Des tests supplémentaires ont cherché à déterminer si le placement des doigts et du pouce apportait un soutien et une protection importante à la main sous la pression. Les sujets ont d’abord été invités à donner un coup de poing et de pousser la première phalange de l’index fermement contre un appareil qui mesure la rigidité de l’articulation du doigt. Les sujets ont répété ce processus pour chacune des trois postures de poing présentées ci-dessous. Notez l’emplacement des doigts par rapport à la paume et le positionnement du pouce sur les doigts :

Test-poing2

Morgan et Carrier ont constaté que le positionnement des doigts contre la paume centrale et le repli du pouce sur l’arrière de l’index et du majeur sert de soutien, de "contrefort", pour la main et verrouille les doigts en une forme solide qui facilite le transfert d’énergie des doigts au poignet. Ce positionnement des doigts non seulement quadruple la rigidité de la jointure des articulations, mais il a également doublé la capacité de fournir une “frappe” plus puissante, comparativement à la formation plus relâchée (C sur la représentation ci-dessus).

Aucune autre humanoïde n’emploie cette configuration du poing serré, mais, pour nous les humains, cela semble naturel. Le poing serré est utilisé dans tous les styles de lutte pratiqués partout dans le monde et est universellement reconnu comme un signe d’agressivité. Même les bébés utilisent la position du “poing fermé” pour communiquer leur angoisse et la détresse.

Que la plupart des hommes rivalisent avec ses congénères suggère que de plus gros avant-bras auraient été évolutivement avantageux pour nos ancêtres, donnant lieu à des différences physiologiques que l’on voit chez les hommes et les femmes d’aujourd’hui. Ces différences sont particulièrement fréquentes dans les parties supérieures des hommes et des femmes, y compris les mains. Le ratio entre la longueur des doigts, l’index et le majeur, par exemple, est inférieur chez les mâles par rapport aux femelles. Parmi les mammifères, note les chercheurs, les différences physiologiques entre les sexes sont plus souvent dans ces caractéristiques qui améliorent la capacité d’un mâle de dominer les autres mâles. Reproduire la présente étude avec uniquement des sujets féminins permettrait de savoir si ces différences physiologiques entre les mains des hommes et des femmes découlent en fait d’un besoin pour nos ancêtres masculins de résoudre un conflit de manière optimale avec des poings renforcés.

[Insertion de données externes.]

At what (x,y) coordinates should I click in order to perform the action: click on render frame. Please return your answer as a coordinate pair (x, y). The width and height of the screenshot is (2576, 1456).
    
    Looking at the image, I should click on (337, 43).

les chercheurs concluent finalement :

Il semble y avoir un paradoxe dans l’évolution de la main de l’homme. Elle est sans doute notre arme anatomique la plus importante, utilisée pour menacer, battre et parfois tuer pour résoudre les conflits.

Pourtant, c’est aussi la partie de notre système musculo-squelettique qui permet l’artisanat par l’utilisation de fins outils, de jouer des instruments de musique, de produire des œuvres artistiques, d’exprimer des intentions et des émotions complexes, et de se nourrir.

Plus que toute autre partie de notre anatomie, la main représente l’identité de l’Homo sapiens. En fin de compte, la signification évolutive de la main de l’homme peut se trouver dans sa remarquable capacité à servir deux fonctions apparemment incompatibles, mais intrinsèquement humaines.

L’étude consultable gratuitement et publiée dans le dernier numéro du Journal of Experimental Biology : Protective buttressing of the human fist and the evolution of hominin hands.